"""

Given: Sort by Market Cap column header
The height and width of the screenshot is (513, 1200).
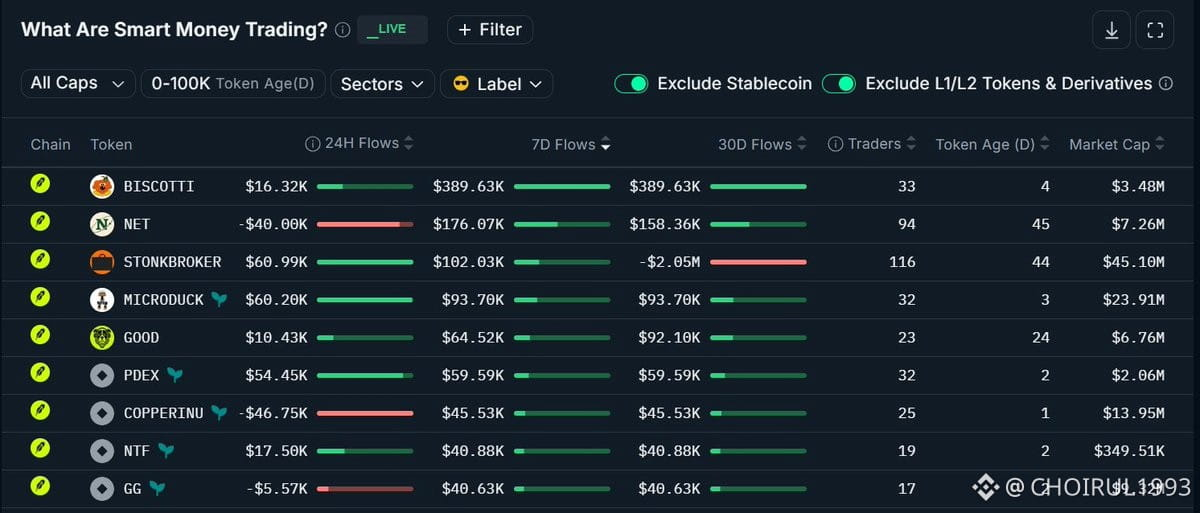Looking at the screenshot, I should click(x=1117, y=145).
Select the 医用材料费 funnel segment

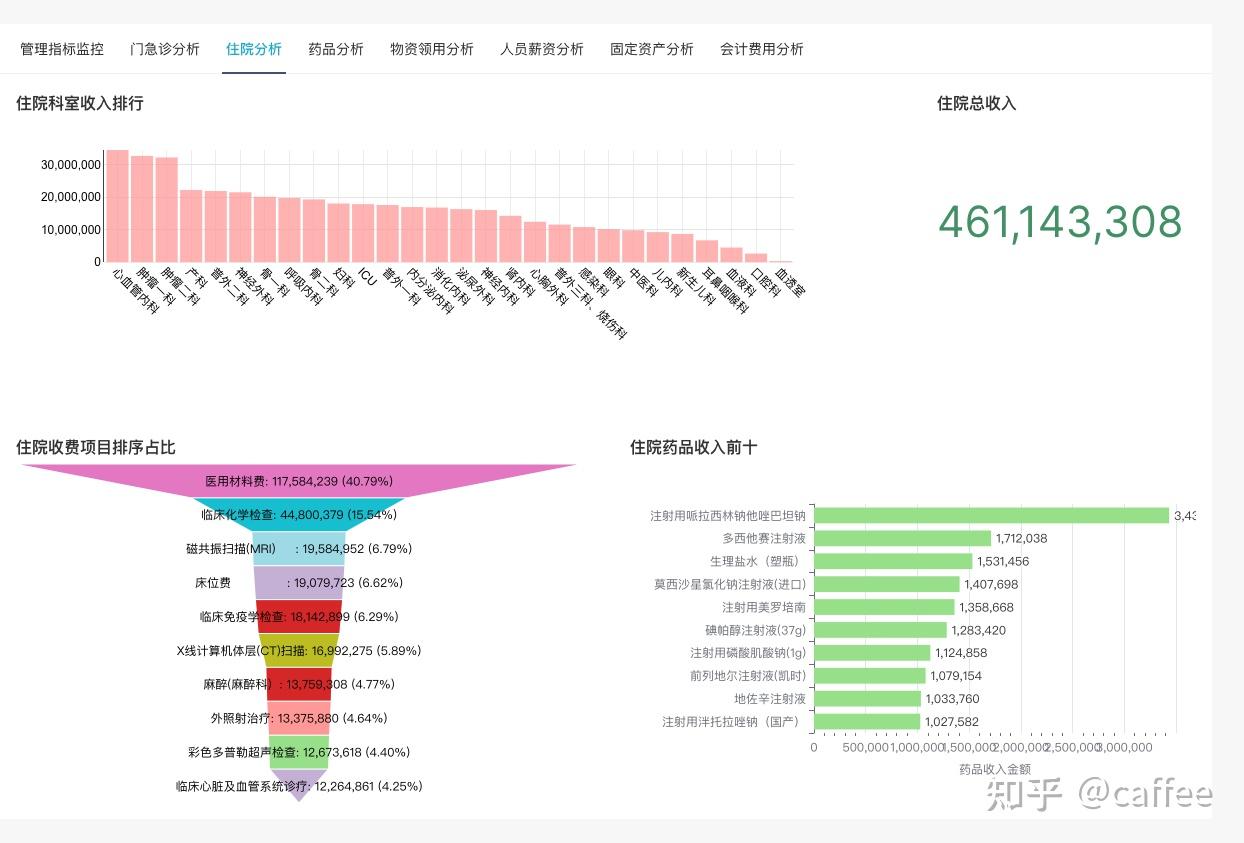pyautogui.click(x=297, y=481)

"""

▸ Do this
Could you copy out every line of the items above word for word, leaving the pictures out?

▸ Task response
Given: Sort by Market Cap column header
The height and width of the screenshot is (513, 1200).
Looking at the screenshot, I should click(x=1117, y=145).
Select the 医用材料费 funnel segment

pyautogui.click(x=297, y=481)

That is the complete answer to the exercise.